Kenya has expressed “regret” over the presence of a flag from Somalia’s breakaway region of Somaliland at a diplomatic briefing in Nairobi, which sparked a strong protest from Somalia.
Hours after Somalia’s ambassador to Kenya walked out of a diplomatic meeting in Nairobi because of the presence of a Somaliland envoy, Kenya’s foreign ministry regretted the “inappropriate presence” of a Somaliland flag, but made no mention of an envoy from the region, which declared independence in 1991.
“The ministry wishes to reaffirm its recognition of the sovereignty of a single federal government of Somalia and the integrity of the federal state of Somalia,” the Kenyan diplomatic statement added.
“Any inconvenience or embarrassment caused by this matter is deeply regretted,” the statement said.

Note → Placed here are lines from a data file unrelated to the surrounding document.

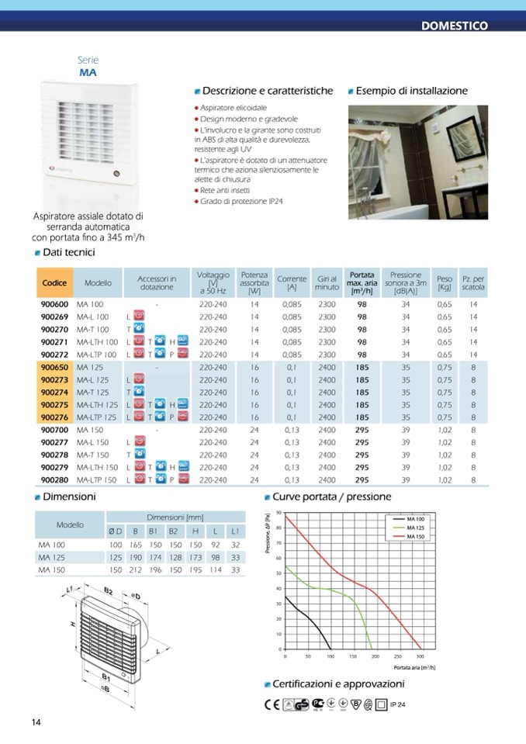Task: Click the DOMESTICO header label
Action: (454, 26)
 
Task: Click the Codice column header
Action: (54, 283)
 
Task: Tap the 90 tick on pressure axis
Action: (279, 514)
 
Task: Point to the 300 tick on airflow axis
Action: (420, 656)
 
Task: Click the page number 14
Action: (36, 722)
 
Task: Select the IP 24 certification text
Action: (397, 704)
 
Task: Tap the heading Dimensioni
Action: (69, 497)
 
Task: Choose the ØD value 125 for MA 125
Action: (116, 557)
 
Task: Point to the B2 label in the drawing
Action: (109, 591)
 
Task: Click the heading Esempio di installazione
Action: (412, 91)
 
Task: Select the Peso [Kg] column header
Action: (444, 283)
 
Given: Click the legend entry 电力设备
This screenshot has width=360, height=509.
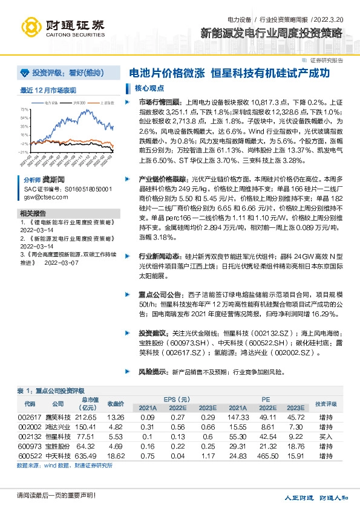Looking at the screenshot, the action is pyautogui.click(x=53, y=103).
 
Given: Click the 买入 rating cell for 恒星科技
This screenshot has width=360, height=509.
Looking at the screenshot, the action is pyautogui.click(x=326, y=436).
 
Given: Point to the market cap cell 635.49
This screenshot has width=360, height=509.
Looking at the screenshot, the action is pyautogui.click(x=86, y=456).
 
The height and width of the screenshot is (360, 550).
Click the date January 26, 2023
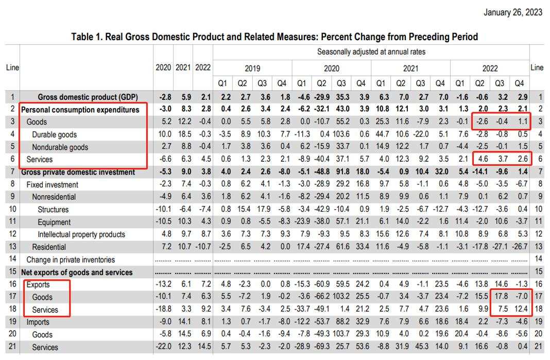pyautogui.click(x=513, y=12)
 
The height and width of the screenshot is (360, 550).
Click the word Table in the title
pyautogui.click(x=82, y=37)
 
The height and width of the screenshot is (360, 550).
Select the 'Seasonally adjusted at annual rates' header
pyautogui.click(x=371, y=52)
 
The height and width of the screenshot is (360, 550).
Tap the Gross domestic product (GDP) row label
pyautogui.click(x=88, y=97)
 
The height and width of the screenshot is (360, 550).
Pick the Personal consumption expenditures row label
pyautogui.click(x=80, y=110)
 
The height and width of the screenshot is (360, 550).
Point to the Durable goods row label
pyautogui.click(x=55, y=135)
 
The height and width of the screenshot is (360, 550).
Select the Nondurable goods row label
pyautogui.click(x=60, y=147)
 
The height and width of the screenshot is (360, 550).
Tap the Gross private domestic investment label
pyautogui.click(x=78, y=172)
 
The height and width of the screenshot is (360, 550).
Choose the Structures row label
pyautogui.click(x=53, y=210)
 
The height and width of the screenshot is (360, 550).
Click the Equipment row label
pyautogui.click(x=54, y=222)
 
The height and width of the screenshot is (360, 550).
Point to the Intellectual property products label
pyautogui.click(x=81, y=234)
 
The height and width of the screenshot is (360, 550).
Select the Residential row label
pyautogui.click(x=49, y=247)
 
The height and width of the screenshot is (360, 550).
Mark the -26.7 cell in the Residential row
pyautogui.click(x=520, y=247)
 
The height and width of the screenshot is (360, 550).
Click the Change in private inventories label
pyautogui.click(x=71, y=260)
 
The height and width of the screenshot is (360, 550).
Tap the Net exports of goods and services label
pyautogui.click(x=77, y=272)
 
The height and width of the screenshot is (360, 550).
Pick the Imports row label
pyautogui.click(x=38, y=322)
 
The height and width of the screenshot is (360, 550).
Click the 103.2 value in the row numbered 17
pyautogui.click(x=341, y=297)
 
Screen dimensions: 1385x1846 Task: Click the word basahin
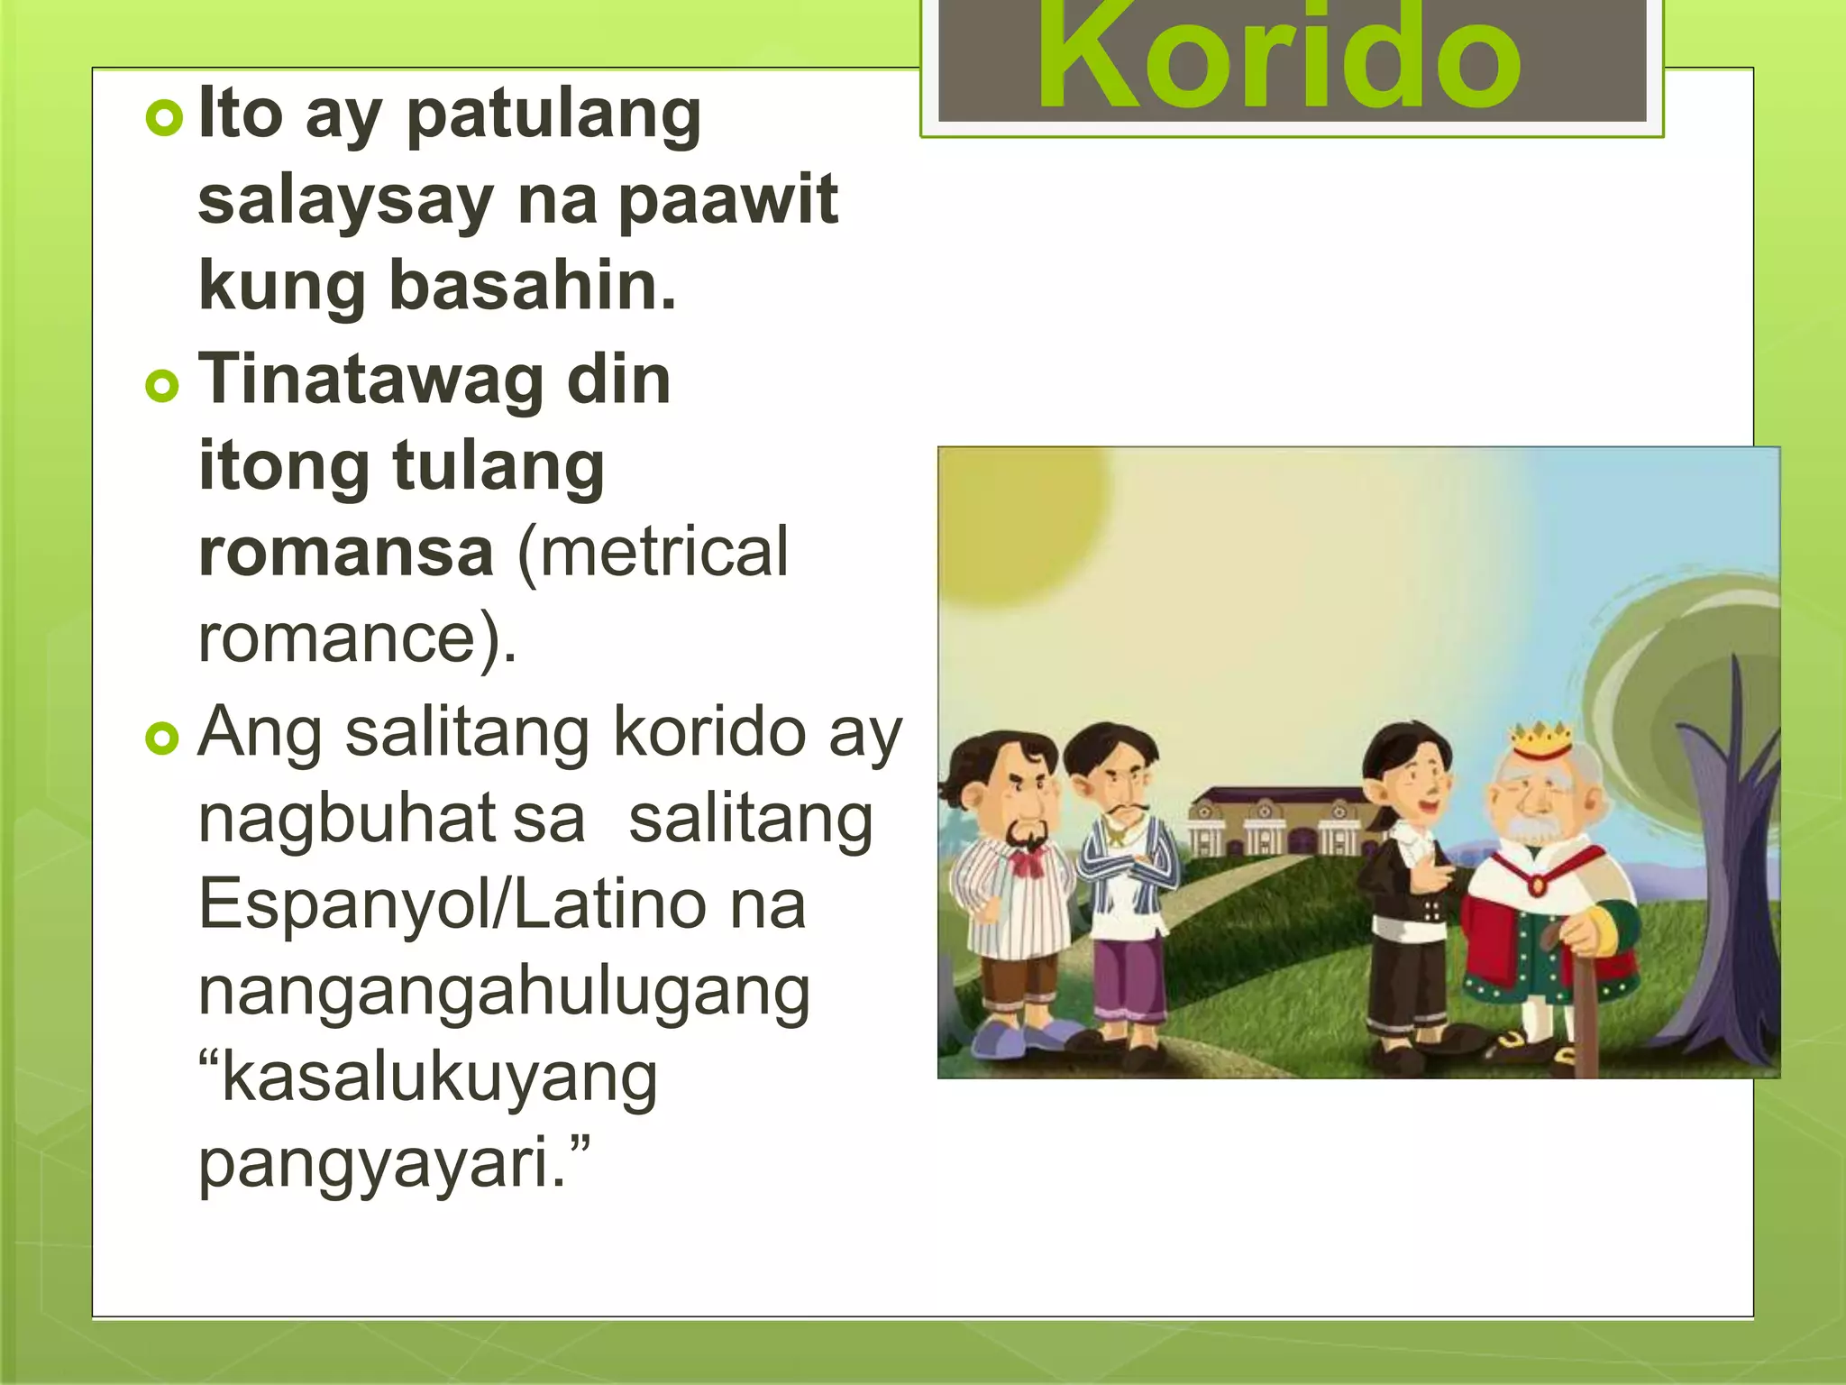coord(532,287)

This diplomatic faux pas comes just days after Kenyan President Uhuru Kenyatta visited Mogadishu for the inauguration of Somalia’s newly elected president, Hassan Sheikh Mohamud, marking an easing of relations between the two countries, which were stormy under the previous president Mohamed Abdullahi Mohamed, known as Farmajo.
Somalia also agreed on Friday to lift a ban on airlifting khat from Kenya, which had been in place for over two years.
Mogadishu had severed diplomatic relations with Kenya in December 2020, when Kenyatta received in Nairobi the president of the self-proclaimed republic of Somaliland, which is not recognized by the international community and which Mogadishu considers an integral part of Somalia.
Diplomatic relations were restored in August 2021.
The Somali embassy in Nairobi said Tuesday that it was “unfortunate” that Kenya had “intentionally invited” a Somaliland representative to a diplomatic meeting and granted him “privileges equal to those of a sovereign state despite the protest of the Somali ambassador.
A former British colony, Somaliland has economic relations with a handful of countries around the world, but remains an island of stability compared to Somalia, which has been ravaged by decades of political violence and a deadly Islamist insurgency.